Curia Global announced layoffs of 81 employees through the end of May in Burlington, the Boston Herald reported. The prevalence of these specific layoffs, even among diverse life sciences companies, underscores a challenging economic climate directly impacting the workforce and local communities. These reductions contribute to the overall decline in Massachusetts life sciences employment.

Future Outlook for Massachusetts Biotech Employment

Massachusetts' strategy of relying on tax incentives for job growth in life sciences requires re-evaluation.

  • The state's tax incentive program for life sciences is performing at less than 10% of its promised job creation.
  • Despite significant state investment through tax incentives, the Massachusetts life sciences sector experienced a net job decline.
  • Companies like Dicerna Pharmaceuticals and Prime Medicine, which failed to meet job creation targets despite receiving tax incentives, reveal a systemic flaw where public funds are being allocated without sufficient accountability for actual employment outcomes.

Public funds allocated without sufficient accountability for actual employment outcomes lead to reduced opportunities for life sciences professionals and challenge the state's reputation. The current approach is failing to stimulate the intended growth or retain existing positions, necessitating a shift in policy focus towards more effective job retention and creation strategies.
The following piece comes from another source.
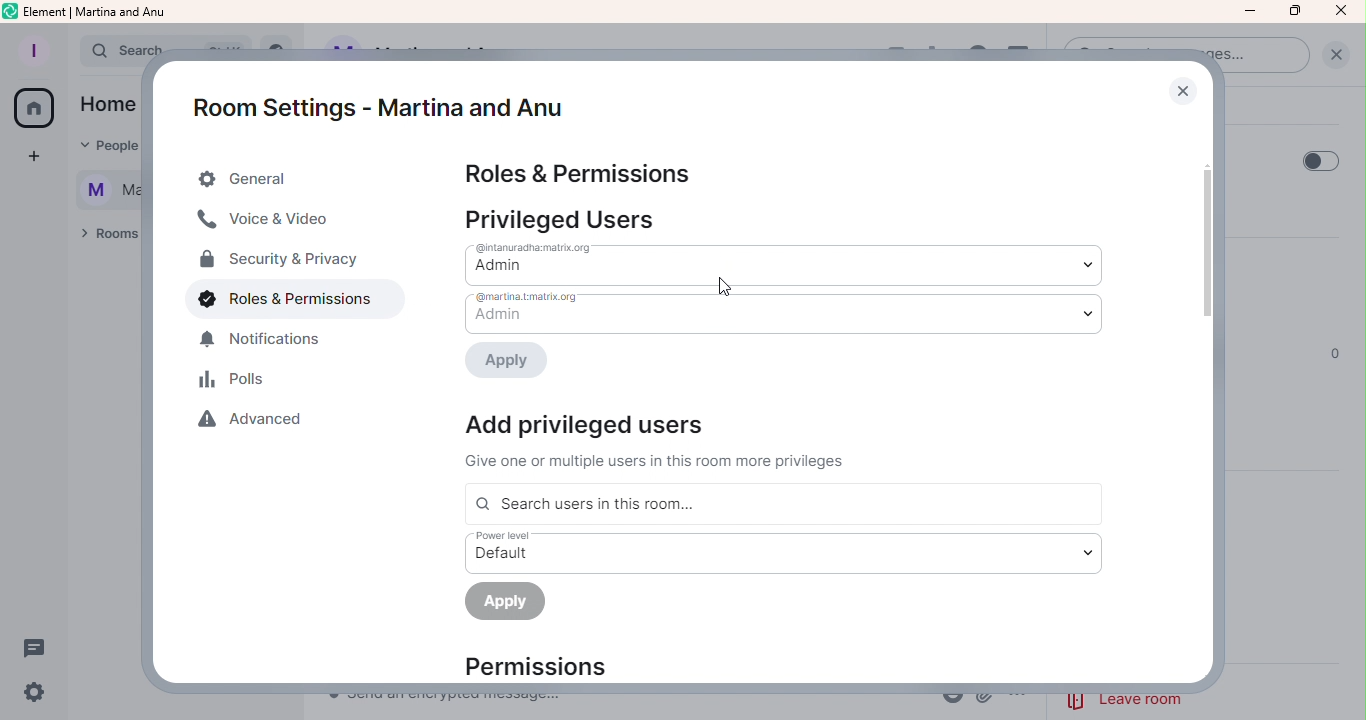 Image resolution: width=1366 pixels, height=720 pixels. What do you see at coordinates (782, 313) in the screenshot?
I see `Drop down menu` at bounding box center [782, 313].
Key Insights on Sector Performance

  • Seventeen life sciences companies added only 41 net new jobs against a promise of 426.
  • Massachusetts life sciences jobs declined 1% in 2025.
  • The state's tax incentive program delivered less than 10% of its promised job creation.
  • Three companies (Novartis, Prime Medicine, TScan) terminated awards after reporting layoffs.

By Q3 2026, the state will need to present revised employment growth strategies for the life sciences sector. The current approach, as evidenced by Prime Medicine's failure to add 50 promised positions by late last year, is not delivering the expected results for public investment or the workforce.